#### [YOUR TASK]
Print the data that follows exactly.

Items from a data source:
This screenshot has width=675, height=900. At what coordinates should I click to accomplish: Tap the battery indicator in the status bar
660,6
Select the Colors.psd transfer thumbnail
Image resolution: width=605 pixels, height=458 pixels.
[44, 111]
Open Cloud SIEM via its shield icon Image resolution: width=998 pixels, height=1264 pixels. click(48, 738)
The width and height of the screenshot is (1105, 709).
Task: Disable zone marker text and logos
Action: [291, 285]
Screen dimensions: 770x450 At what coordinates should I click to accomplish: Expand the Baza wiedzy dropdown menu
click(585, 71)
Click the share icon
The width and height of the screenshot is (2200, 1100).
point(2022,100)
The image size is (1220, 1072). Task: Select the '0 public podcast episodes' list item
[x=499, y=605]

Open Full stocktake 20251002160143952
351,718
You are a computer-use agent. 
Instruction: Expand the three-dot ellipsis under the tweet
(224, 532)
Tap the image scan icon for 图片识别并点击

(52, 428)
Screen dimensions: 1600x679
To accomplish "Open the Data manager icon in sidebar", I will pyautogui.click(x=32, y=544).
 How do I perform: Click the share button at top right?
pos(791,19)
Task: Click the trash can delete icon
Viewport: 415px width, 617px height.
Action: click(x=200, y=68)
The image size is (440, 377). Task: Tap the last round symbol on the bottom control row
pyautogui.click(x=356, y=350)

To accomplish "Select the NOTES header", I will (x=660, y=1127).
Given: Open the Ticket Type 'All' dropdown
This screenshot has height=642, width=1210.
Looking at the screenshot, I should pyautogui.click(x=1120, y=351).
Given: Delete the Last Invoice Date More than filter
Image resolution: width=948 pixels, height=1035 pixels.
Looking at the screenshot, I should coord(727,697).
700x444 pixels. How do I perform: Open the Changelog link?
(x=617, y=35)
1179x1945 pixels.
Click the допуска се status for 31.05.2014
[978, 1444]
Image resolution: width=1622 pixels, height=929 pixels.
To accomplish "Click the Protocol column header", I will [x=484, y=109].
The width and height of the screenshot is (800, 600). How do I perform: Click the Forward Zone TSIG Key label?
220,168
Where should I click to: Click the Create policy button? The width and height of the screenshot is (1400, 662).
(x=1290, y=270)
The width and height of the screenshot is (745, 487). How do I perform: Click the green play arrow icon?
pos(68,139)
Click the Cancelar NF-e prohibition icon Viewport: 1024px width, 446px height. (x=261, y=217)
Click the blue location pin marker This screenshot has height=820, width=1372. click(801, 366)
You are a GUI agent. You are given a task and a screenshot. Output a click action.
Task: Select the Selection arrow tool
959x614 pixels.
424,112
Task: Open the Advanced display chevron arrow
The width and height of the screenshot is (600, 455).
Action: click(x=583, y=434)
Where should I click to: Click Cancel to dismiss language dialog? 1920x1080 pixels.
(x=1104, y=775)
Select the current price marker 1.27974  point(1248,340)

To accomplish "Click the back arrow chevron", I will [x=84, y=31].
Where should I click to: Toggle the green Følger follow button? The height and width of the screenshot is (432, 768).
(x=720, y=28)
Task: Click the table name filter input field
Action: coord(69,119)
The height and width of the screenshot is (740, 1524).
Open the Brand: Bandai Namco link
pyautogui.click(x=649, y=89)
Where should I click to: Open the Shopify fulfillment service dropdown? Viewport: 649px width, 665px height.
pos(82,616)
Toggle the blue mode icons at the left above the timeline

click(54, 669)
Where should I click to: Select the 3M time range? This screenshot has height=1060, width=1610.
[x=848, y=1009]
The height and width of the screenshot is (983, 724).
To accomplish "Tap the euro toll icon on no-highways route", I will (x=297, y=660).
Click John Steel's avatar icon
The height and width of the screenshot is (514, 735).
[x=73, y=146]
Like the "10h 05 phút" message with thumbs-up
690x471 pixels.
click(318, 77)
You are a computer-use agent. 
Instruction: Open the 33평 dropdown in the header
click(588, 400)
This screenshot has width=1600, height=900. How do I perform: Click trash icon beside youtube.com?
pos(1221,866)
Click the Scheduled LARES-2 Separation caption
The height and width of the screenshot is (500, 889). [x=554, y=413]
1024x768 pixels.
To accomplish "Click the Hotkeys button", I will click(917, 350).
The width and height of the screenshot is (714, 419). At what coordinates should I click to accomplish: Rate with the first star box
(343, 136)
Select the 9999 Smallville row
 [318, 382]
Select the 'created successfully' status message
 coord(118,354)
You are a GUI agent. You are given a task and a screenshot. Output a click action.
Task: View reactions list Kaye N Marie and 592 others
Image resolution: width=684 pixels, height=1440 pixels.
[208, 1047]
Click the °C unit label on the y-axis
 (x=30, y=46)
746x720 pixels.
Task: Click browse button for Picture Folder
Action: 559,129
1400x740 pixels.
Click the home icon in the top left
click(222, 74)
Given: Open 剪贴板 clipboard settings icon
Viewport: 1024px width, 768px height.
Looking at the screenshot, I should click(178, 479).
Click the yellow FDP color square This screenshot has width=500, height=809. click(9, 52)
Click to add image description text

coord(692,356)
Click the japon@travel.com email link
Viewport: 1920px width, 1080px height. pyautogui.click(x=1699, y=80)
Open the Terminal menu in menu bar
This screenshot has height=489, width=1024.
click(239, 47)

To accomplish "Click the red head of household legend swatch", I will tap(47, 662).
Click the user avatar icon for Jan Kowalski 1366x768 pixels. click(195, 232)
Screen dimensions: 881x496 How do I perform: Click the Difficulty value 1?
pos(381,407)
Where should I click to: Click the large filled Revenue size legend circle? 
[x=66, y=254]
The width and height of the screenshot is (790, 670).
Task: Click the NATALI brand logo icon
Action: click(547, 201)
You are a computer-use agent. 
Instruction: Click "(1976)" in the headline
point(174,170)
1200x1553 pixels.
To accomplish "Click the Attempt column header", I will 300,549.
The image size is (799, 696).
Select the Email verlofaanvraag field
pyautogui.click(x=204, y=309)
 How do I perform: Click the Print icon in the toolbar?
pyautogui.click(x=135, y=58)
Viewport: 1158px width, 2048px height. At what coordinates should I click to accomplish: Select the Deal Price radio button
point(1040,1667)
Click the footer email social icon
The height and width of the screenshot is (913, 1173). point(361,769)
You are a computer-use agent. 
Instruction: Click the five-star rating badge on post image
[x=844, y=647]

#### [YOUR RESPONSE]
This screenshot has width=675, height=900. At what coordinates should I click to accomplish: Tap the battery indicator in the status bar
660,6
Select the Colors.psd transfer thumbnail
Image resolution: width=605 pixels, height=458 pixels.
[44, 111]
Open Cloud SIEM via its shield icon Image resolution: width=998 pixels, height=1264 pixels. click(48, 738)
The width and height of the screenshot is (1105, 709).
Task: Disable zone marker text and logos
Action: [291, 285]
Screen dimensions: 770x450 At what coordinates should I click to accomplish: Expand the Baza wiedzy dropdown menu
click(585, 71)
Click the share icon
The width and height of the screenshot is (2200, 1100).
point(2022,100)
The image size is (1220, 1072). Task: Select the '0 public podcast episodes' list item
[x=499, y=605]

Open Full stocktake 20251002160143952
351,718
You are a computer-use agent. 
Instruction: Expand the three-dot ellipsis under the tweet
(224, 532)
Tap the image scan icon for 图片识别并点击

(52, 428)
Screen dimensions: 1600x679
To accomplish "Open the Data manager icon in sidebar", I will pyautogui.click(x=32, y=544).
 How do I perform: Click the share button at top right?
pos(791,19)
Task: Click the trash can delete icon
Viewport: 415px width, 617px height.
Action: click(x=200, y=68)
The image size is (440, 377). Task: Tap the last round symbol on the bottom control row
pyautogui.click(x=356, y=350)

To accomplish "Select the NOTES header", I will (x=660, y=1127).
Given: Open the Ticket Type 'All' dropdown
This screenshot has height=642, width=1210.
Looking at the screenshot, I should pyautogui.click(x=1120, y=351).
Given: Delete the Last Invoice Date More than filter
Image resolution: width=948 pixels, height=1035 pixels.
Looking at the screenshot, I should coord(727,697).
700x444 pixels. How do I perform: Open the Changelog link?
(x=617, y=35)
1179x1945 pixels.
Click the допуска се status for 31.05.2014
[978, 1444]
Image resolution: width=1622 pixels, height=929 pixels.
To accomplish "Click the Protocol column header", I will [x=484, y=109].
The width and height of the screenshot is (800, 600). How do I perform: Click the Forward Zone TSIG Key label?
220,168
Where should I click to: Click the Create policy button? The width and height of the screenshot is (1400, 662).
(x=1290, y=270)
The width and height of the screenshot is (745, 487). How do I perform: Click the green play arrow icon?
pos(68,139)
Click the Cancelar NF-e prohibition icon Viewport: 1024px width, 446px height. (x=261, y=217)
Click the blue location pin marker This screenshot has height=820, width=1372. click(801, 366)
You are a GUI agent. You are given a task and a screenshot. Output a click action.
Task: Select the Selection arrow tool
959x614 pixels.
424,112
Task: Open the Advanced display chevron arrow
The width and height of the screenshot is (600, 455).
Action: click(x=583, y=434)
Where should I click to: Click Cancel to dismiss language dialog? 1920x1080 pixels.
(x=1104, y=775)
Select the current price marker 1.27974  point(1248,340)

To accomplish "Click the back arrow chevron", I will [x=84, y=31].
Where should I click to: Toggle the green Følger follow button? The height and width of the screenshot is (432, 768).
(x=720, y=28)
Task: Click the table name filter input field
Action: coord(69,119)
The height and width of the screenshot is (740, 1524).
Open the Brand: Bandai Namco link
pyautogui.click(x=649, y=89)
Where should I click to: Open the Shopify fulfillment service dropdown? Viewport: 649px width, 665px height.
pos(82,616)
Toggle the blue mode icons at the left above the timeline

click(54, 669)
Where should I click to: Select the 3M time range? This screenshot has height=1060, width=1610.
[x=848, y=1009]
The height and width of the screenshot is (983, 724).
To accomplish "Tap the euro toll icon on no-highways route", I will (x=297, y=660).
Click John Steel's avatar icon
The height and width of the screenshot is (514, 735).
[x=73, y=146]
Like the "10h 05 phút" message with thumbs-up
690x471 pixels.
click(318, 77)
You are a computer-use agent. 
Instruction: Open the 33평 dropdown in the header
click(588, 400)
This screenshot has width=1600, height=900. How do I perform: Click trash icon beside youtube.com?
pos(1221,866)
Click the Scheduled LARES-2 Separation caption
The height and width of the screenshot is (500, 889). [x=554, y=413]
1024x768 pixels.
To accomplish "Click the Hotkeys button", I will click(917, 350).
The width and height of the screenshot is (714, 419). At what coordinates should I click to accomplish: Rate with the first star box
(343, 136)
Select the 9999 Smallville row
 [318, 382]
Select the 'created successfully' status message
 coord(118,354)
You are a GUI agent. You are given a task and a screenshot. Output a click action.
Task: View reactions list Kaye N Marie and 592 others
Image resolution: width=684 pixels, height=1440 pixels.
[208, 1047]
Click the °C unit label on the y-axis
 (x=30, y=46)
746x720 pixels.
Task: Click browse button for Picture Folder
Action: 559,129
1400x740 pixels.
Click the home icon in the top left
click(222, 74)
Given: Open 剪贴板 clipboard settings icon
Viewport: 1024px width, 768px height.
Looking at the screenshot, I should click(178, 479).
Click the yellow FDP color square This screenshot has width=500, height=809. click(9, 52)
Click to add image description text

coord(692,356)
Click the japon@travel.com email link
Viewport: 1920px width, 1080px height. pyautogui.click(x=1699, y=80)
Open the Terminal menu in menu bar
This screenshot has height=489, width=1024.
click(239, 47)

To accomplish "Click the red head of household legend swatch", I will tap(47, 662).
Click the user avatar icon for Jan Kowalski 1366x768 pixels. click(195, 232)
Screen dimensions: 881x496 How do I perform: Click the Difficulty value 1?
pos(381,407)
Where should I click to: Click the large filled Revenue size legend circle? 
[x=66, y=254]
The width and height of the screenshot is (790, 670).
Task: Click the NATALI brand logo icon
Action: click(547, 201)
You are a computer-use agent. 
Instruction: Click "(1976)" in the headline
point(174,170)
1200x1553 pixels.
To accomplish "Click the Attempt column header", I will 300,549.
The image size is (799, 696).
Select the Email verlofaanvraag field
pyautogui.click(x=204, y=309)
 How do I perform: Click the Print icon in the toolbar?
pyautogui.click(x=135, y=58)
Viewport: 1158px width, 2048px height. At what coordinates should I click to accomplish: Select the Deal Price radio button
point(1040,1667)
Click the footer email social icon
The height and width of the screenshot is (913, 1173). point(361,769)
You are a computer-use agent. 
Instruction: Click the five-star rating badge on post image
[x=844, y=647]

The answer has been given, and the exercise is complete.